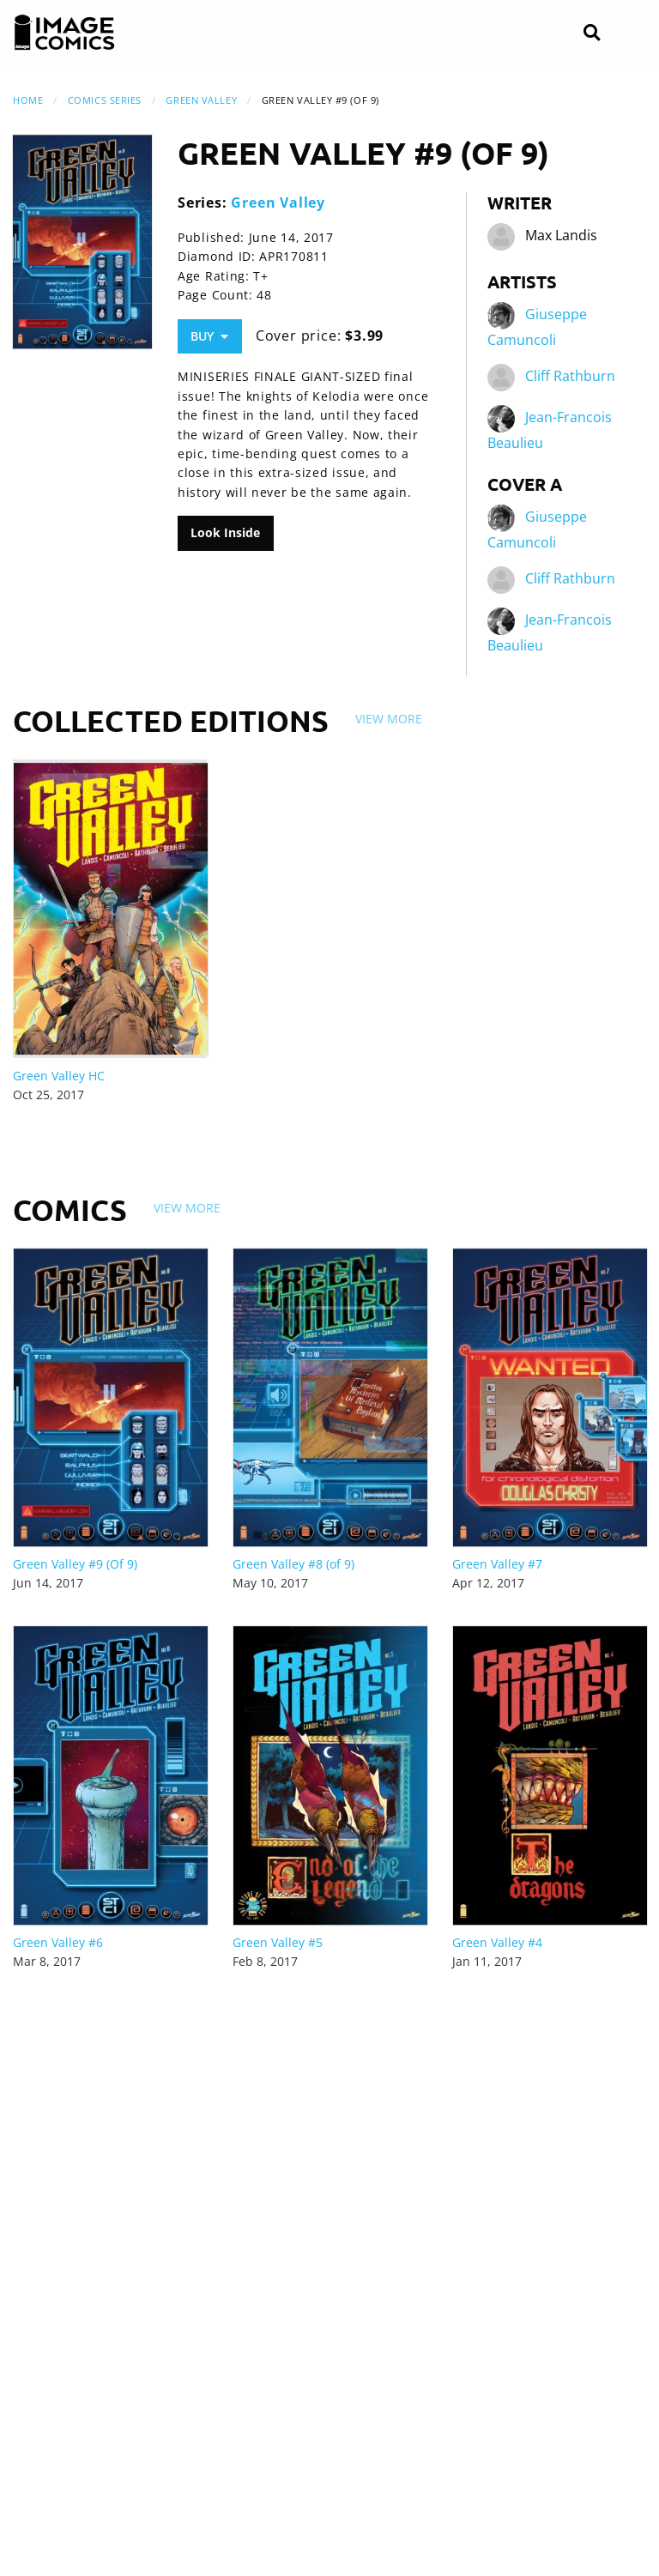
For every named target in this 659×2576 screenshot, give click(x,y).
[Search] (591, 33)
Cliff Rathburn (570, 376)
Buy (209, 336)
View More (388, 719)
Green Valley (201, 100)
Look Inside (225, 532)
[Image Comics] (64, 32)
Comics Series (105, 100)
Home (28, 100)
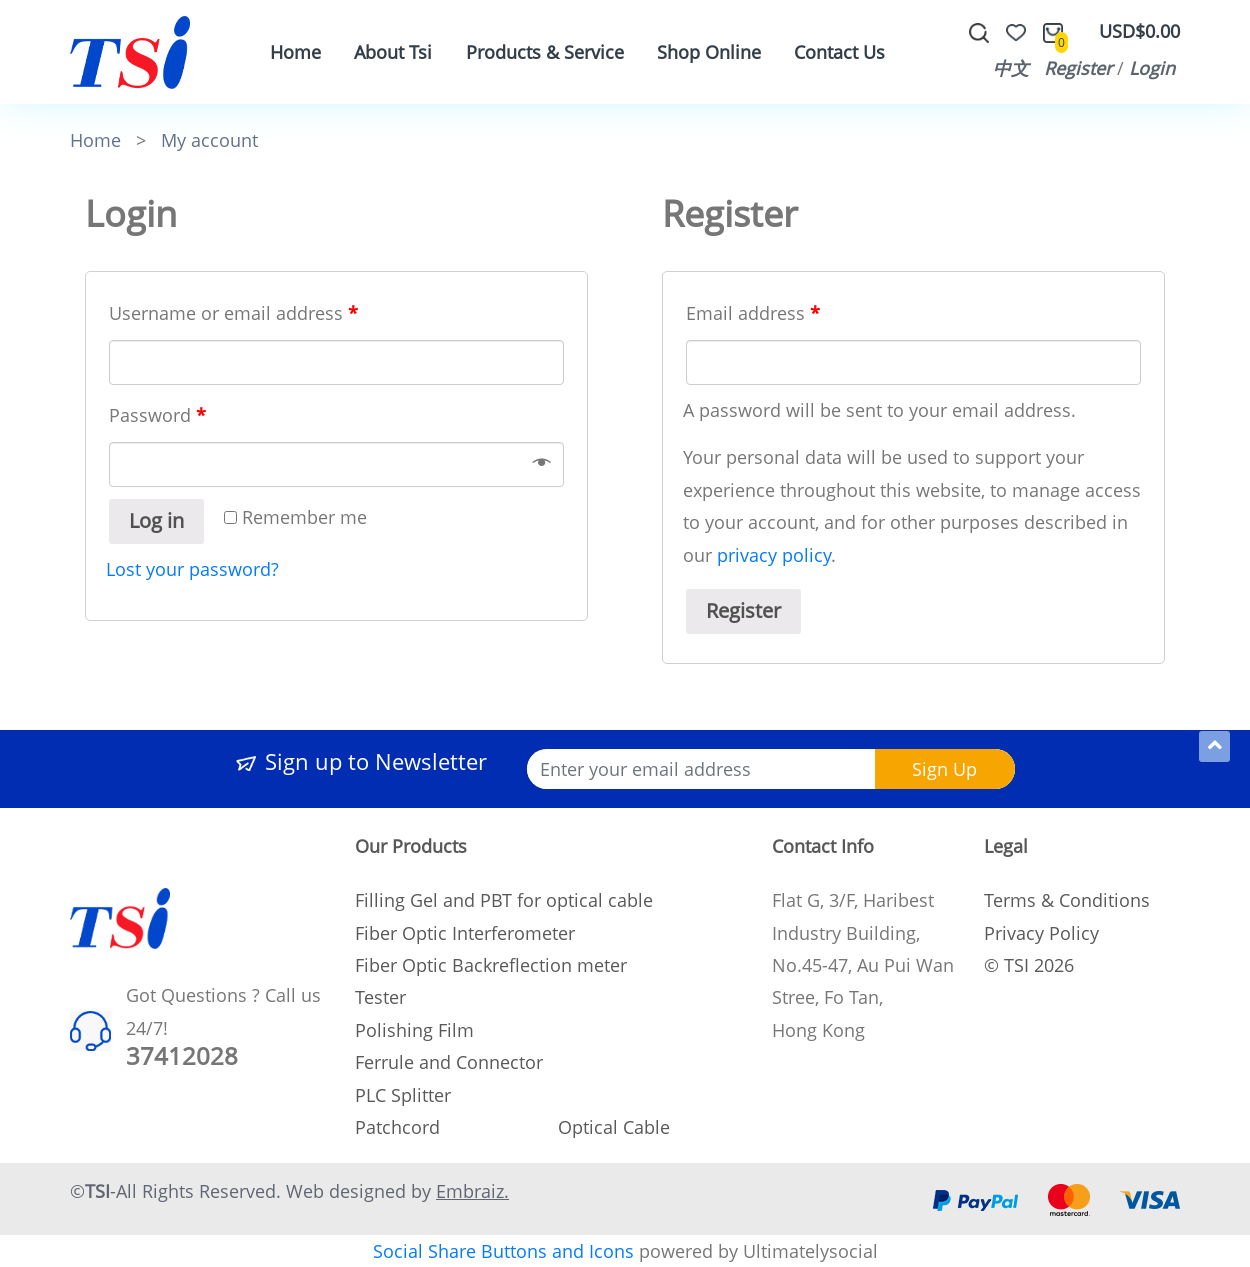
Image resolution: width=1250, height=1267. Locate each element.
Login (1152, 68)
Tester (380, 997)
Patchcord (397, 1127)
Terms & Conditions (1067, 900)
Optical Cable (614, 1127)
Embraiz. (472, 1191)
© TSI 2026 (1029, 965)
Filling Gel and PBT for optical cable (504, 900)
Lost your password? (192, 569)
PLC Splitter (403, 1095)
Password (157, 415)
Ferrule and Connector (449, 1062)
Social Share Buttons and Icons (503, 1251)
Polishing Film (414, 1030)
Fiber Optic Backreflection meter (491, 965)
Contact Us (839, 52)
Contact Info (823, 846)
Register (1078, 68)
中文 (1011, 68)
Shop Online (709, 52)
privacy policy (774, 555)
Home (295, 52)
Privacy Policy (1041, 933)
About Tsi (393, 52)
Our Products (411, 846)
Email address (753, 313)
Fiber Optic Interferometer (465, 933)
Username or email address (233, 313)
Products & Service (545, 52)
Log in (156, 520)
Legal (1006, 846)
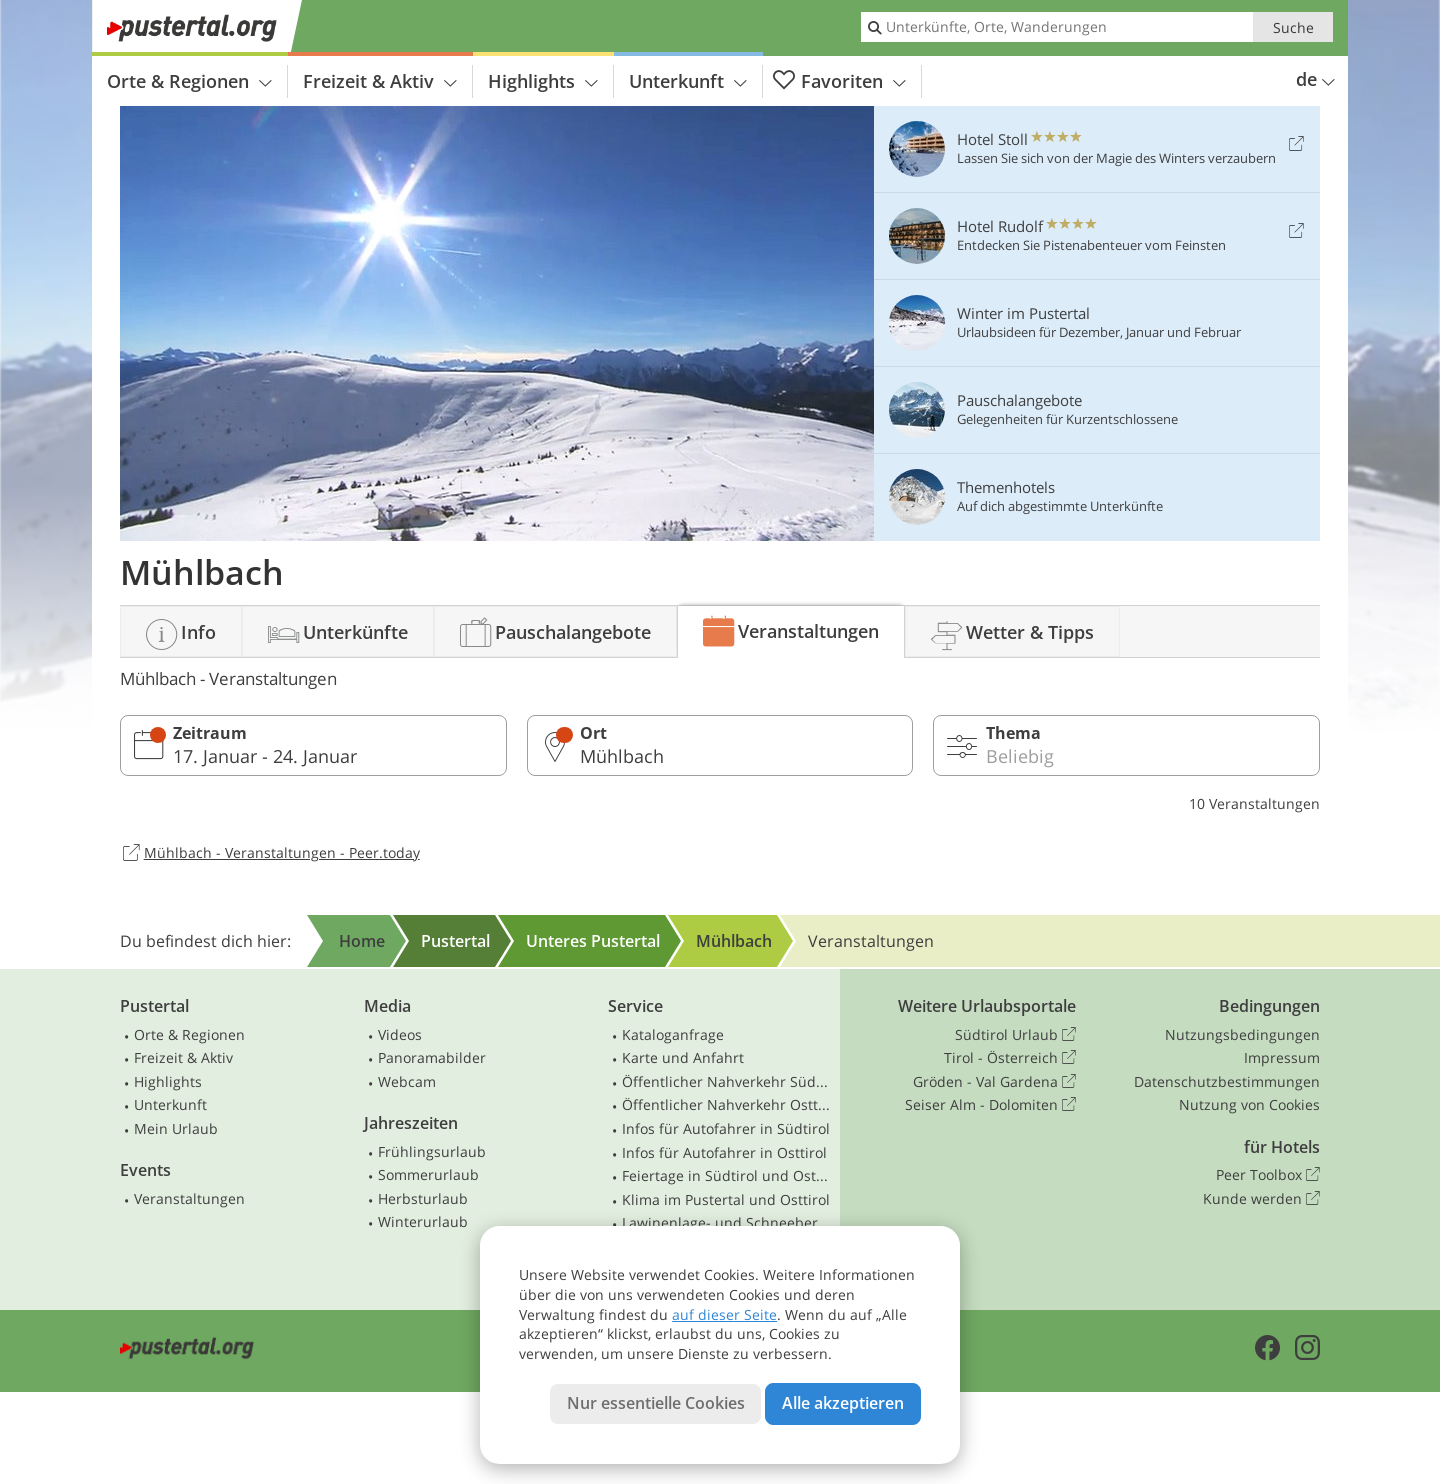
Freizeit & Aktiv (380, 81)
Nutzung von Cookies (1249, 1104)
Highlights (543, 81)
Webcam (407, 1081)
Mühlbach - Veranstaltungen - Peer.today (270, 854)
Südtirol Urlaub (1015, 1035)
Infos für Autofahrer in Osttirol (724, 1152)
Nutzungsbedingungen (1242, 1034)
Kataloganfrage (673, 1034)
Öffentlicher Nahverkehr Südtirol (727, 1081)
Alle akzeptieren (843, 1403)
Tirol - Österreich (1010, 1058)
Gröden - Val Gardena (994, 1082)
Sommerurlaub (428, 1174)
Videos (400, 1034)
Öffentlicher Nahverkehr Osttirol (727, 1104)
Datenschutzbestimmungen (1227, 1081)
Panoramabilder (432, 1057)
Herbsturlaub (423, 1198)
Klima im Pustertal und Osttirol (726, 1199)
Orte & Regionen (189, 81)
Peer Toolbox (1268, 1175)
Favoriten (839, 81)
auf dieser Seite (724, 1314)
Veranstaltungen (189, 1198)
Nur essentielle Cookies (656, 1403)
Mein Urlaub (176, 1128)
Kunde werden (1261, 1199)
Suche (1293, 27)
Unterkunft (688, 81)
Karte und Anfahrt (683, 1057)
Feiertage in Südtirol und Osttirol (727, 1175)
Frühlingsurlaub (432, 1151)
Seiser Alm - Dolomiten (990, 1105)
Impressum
# # # # #
**GIVEN TASK:**
Write out again the rows starting with the line that contains "Highlights (543, 81)" and going on through the line that contains "Mein Urlaub (176, 1128)", both included. Keep their text unchanged and shift each coordinate in the answers by adding 55 to it.

**COMPLETE RESPONSE:**
Highlights (598, 136)
Webcam (462, 1136)
Mühlbach - Veranstaltungen - Peer.today (325, 909)
Südtirol Urlaub (1070, 1090)
Infos für Autofahrer in Osttirol (779, 1207)
Nutzungsbedingungen (1297, 1089)
Kataloganfrage (728, 1089)
Öffentlicher Nahverkehr Südtirol (782, 1136)
Alle akzeptieren (898, 1458)
Tirol - Österreich (1065, 1113)
Gröden - Val Gardena (1049, 1137)
Sommerurlaub (483, 1229)
Videos (455, 1089)
Öffentlicher Nahverkehr Osttirol (782, 1159)
Datenschutzbestimmungen (1282, 1136)
Panoramabilder (487, 1112)
Herbsturlaub (478, 1253)
Klima im Pustertal und Osttirol (781, 1254)
Orte & Regionen (244, 136)
Peer Toolbox (1323, 1230)
Favoriten (894, 136)
auf dieser Seite (779, 1369)
Veranstaltungen (244, 1253)
Nur essentielle Cookies (711, 1458)
Mein Urlaub (231, 1183)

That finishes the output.